Terrence Jones finishing with his right hand, something he could not do his first year at UK.
Got this email from ESPN:
Wildcats at the White House, Friday on ESPNU
ESPNU will cover live the Kentucky Wildcats basketball team’s visit to the White House as the 2012 NCAA Division I Men’s Champions on Friday, May 4, at 5 p.m. In celebration of their national title, ESPN basketball reporter Andy Katz will be with the team during the SportsCenterU Special: Kentucky at the White House when the players and coaches meet President Barack Obama.
In addition, ESPNU will follow the team throughout the day and air behind-the-scenes moments in a half-hour special, All-Access: Kentucky at the White House, airing Friday, May 11, at 11:30 p.m.
This is nothing new or particularly special, as they did the same thing for UConn last year when the Connecticut Huskies went to the White House to meet the president. Still, it should be an interesting event, and even though I'll be more focused on the Kentucky Oaks day festivities (Petra and I always take off on Oaks day starting at noon and bet the races), I'll be sure to record it on DVR for later viewing.
In recruiting news, James Young, a rising Rivals 5*, currently ranked #9 in the land for 2013, really likes Kentucky, according to this article from Jeff Borzello of CBS Sports:
Young, a 6-foot-6 small forward from Troy (Mich.), was ranked No. 15 in the country by CBSSports.com heading into the spring, but that is way too low after watching him in Virginia. He might rise to as high as No. 7 when the rankings are updated before the summer period.
The left-hander's athleticism is off the charts, and he's been very difficult to defend in a half-court setting as well. Young has been knocking down 3-pointers with consistency, and his ability to get to the rim or finish in transition is impressive.
"My strongest point is getting to the hole," he said. "Guys don't know how to guard left-handed."

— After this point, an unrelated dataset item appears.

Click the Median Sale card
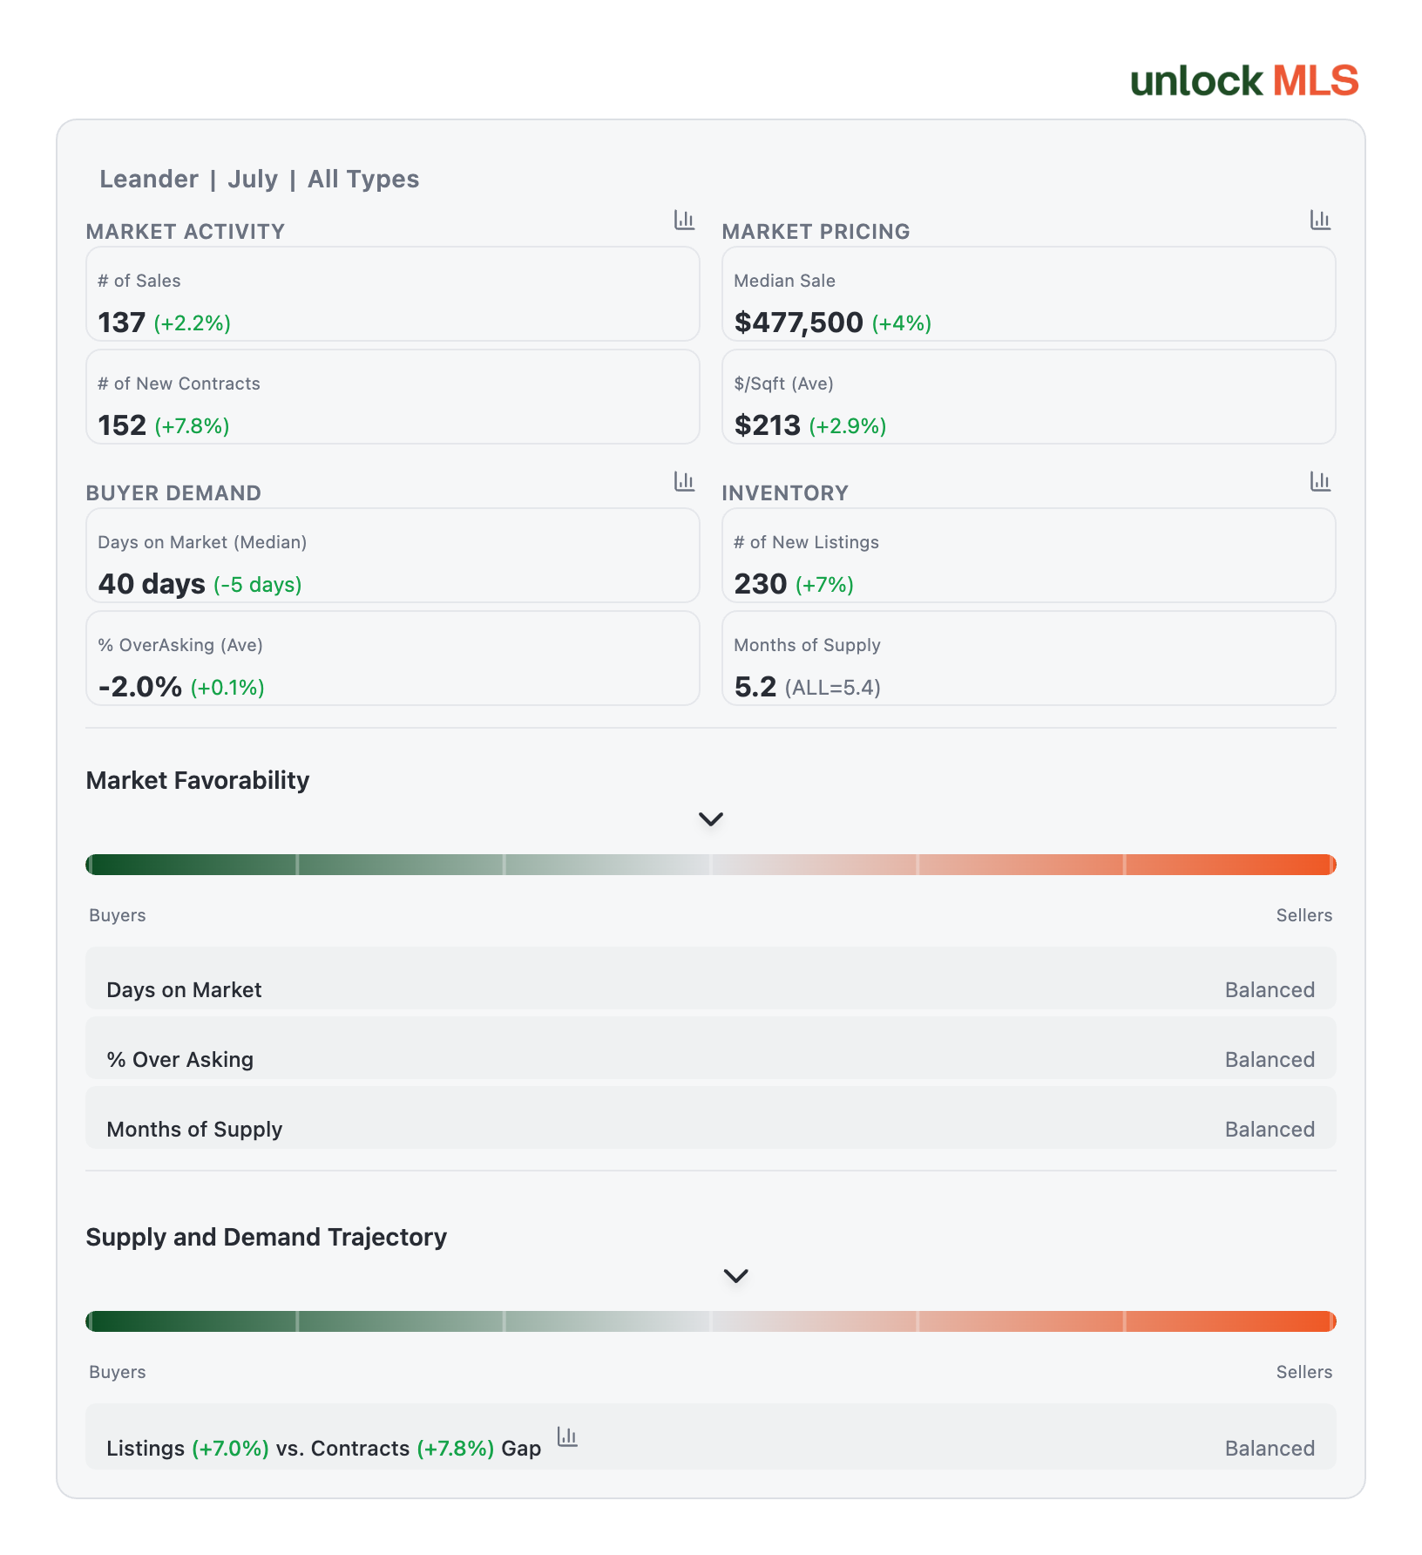1422x1555 pixels. pyautogui.click(x=1029, y=294)
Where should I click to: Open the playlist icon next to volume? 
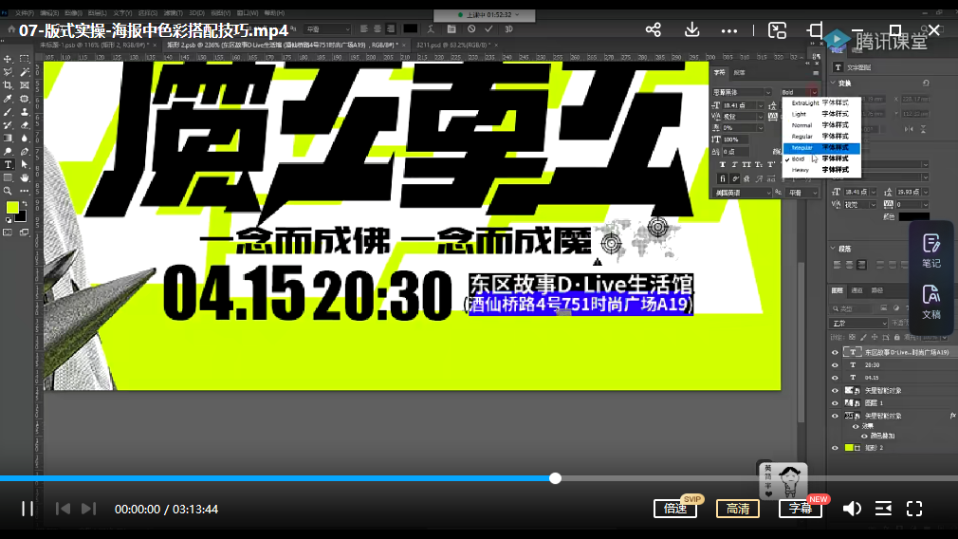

What you have to worry about is his comment about being left-handed. What happens all too often to left-handed players in hight school is that they neglect to develop their off-hand more frequently than their right-handed counterparts. The reason is because going to the left is practically unguardable at the high school level, unlike in college where teams will take your strong hand away as a point of emphasis.
As Terrence Jones discovered his first year at UK, when teams take away your strong hand, it really makes it hard for you to score if you haven't developed your off hand, and limits your effectiveness in many ways. Jones worked on that last summer, and by the end of this year was not only using that right hand, but dunking with it. He did a terrific job of addressing a major weakness in the off season, and it really paid off for him.
My advice to Young -- work on that right hand, son. If you love a slasher's game, you have to be able to go both ways with conviction, and be able to finish with either hand.